Nearly 3 billion people, or 40 percent of the world’s population, depend on food cooked using traditional fuels such as wood, charcoal, coal, and kerosene — with the highest percentage in Sub-Saharan Africa where 80% of the total population uses such fuels.
This has negative effects on health, the climate, and the environment. It also has economic implications, with consumers spending USD 20 billion on polluting and inefficient cooking fuels in Sub-Saharan Africa in 2010, a figure projected to rise to USD 47 billion by 2020. At the household level, families can spend up to 20% of their total income on cooking fuel.
A commercially viable and context-appropriate transition to cleaner, more modern cooking solutions could alleviate many of these negative impacts and offer numerous socioeconomic advantages. One such alternative is liquified petroleum gas (LPG). As a cooking fuel for households in low-income countries, its availability and affordability, and therefore use, vary significantly by country. Its success is highly dependent on government policies and subsidies, as well as strong private sector engagement and innovation. While biomass stoves continue to be relevant for many consumers in many markets, considerable demand exists for more aspirational alternatives, including LPG, electric cookers, biogas digesters, and biofuels such as ethanol and compressed biomass pellets—particularly where poverty is declining, financial inclusion is growing, and consumers are urbanising. LPG is one viable solution in the transition to fully renewable and emissions-free energy solutions; it is likely to continue to gain traction while other technologies are developed and proven at scale. The scale-up of LPG can be accelerated through subsidies to reduce upfront and ongoing consumer costs; through business model innovation and mobile technology to enable viable distribution economics; and through businesses providing a context-appropriate user experience.
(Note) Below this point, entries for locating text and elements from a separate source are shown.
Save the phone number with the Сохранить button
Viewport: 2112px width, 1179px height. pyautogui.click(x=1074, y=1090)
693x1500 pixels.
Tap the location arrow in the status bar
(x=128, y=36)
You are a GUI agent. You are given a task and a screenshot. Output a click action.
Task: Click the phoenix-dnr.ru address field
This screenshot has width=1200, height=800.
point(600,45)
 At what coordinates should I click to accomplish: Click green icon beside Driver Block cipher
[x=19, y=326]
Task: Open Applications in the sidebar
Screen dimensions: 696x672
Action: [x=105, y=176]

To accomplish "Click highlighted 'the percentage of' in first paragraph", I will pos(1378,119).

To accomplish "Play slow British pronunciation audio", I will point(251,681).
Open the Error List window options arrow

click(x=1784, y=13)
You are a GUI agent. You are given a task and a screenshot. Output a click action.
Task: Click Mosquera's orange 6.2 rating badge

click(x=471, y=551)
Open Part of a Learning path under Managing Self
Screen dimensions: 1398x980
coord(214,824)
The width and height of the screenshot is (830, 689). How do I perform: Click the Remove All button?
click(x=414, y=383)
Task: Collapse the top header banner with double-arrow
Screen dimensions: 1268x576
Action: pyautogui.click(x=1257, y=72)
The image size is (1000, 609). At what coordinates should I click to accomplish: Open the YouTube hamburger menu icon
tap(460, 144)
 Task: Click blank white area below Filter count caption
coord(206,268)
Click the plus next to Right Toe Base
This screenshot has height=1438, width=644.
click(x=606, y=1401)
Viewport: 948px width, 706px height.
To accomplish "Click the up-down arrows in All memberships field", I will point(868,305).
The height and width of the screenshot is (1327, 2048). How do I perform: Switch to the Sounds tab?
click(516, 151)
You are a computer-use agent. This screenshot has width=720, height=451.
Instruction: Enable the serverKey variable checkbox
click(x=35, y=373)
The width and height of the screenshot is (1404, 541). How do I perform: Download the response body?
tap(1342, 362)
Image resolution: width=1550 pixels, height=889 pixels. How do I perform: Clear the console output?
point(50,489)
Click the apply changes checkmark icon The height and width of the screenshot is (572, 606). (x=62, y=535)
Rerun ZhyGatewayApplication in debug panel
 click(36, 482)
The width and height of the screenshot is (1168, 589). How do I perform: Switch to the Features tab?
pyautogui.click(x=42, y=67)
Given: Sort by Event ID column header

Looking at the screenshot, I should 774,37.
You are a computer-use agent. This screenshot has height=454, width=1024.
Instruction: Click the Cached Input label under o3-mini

To develop a pipeline of scalable businesses and mobilise public and private sector investment in such businesses, the Alliance launched the Spark+ Investment Readiness program in 2017 to provide technical assistance (and grant funds where appropriate) to financially viable companies that deliver high-impact solutions to meet consumers’ needs. KopaGas, one of three businesses selected in the program’s 2017 Request for Proposals, has been in operation since 2015, and aims to increase access to LPG for cooking through the reliable supply of gas to dealers via its distribution partnership with one of Tanzania’s largest LPG wholesalers, Oryx Energies.
KopaGas also set out to address the high cost of switching from charcoal to LPG through a technology-enabled, pay-as-you-go solution. As part of its Spark+ support, the Alliance engaged Enea Consulting to support KopaGas to refine its commercial strategy and develop a financial analysis to evaluate various business models.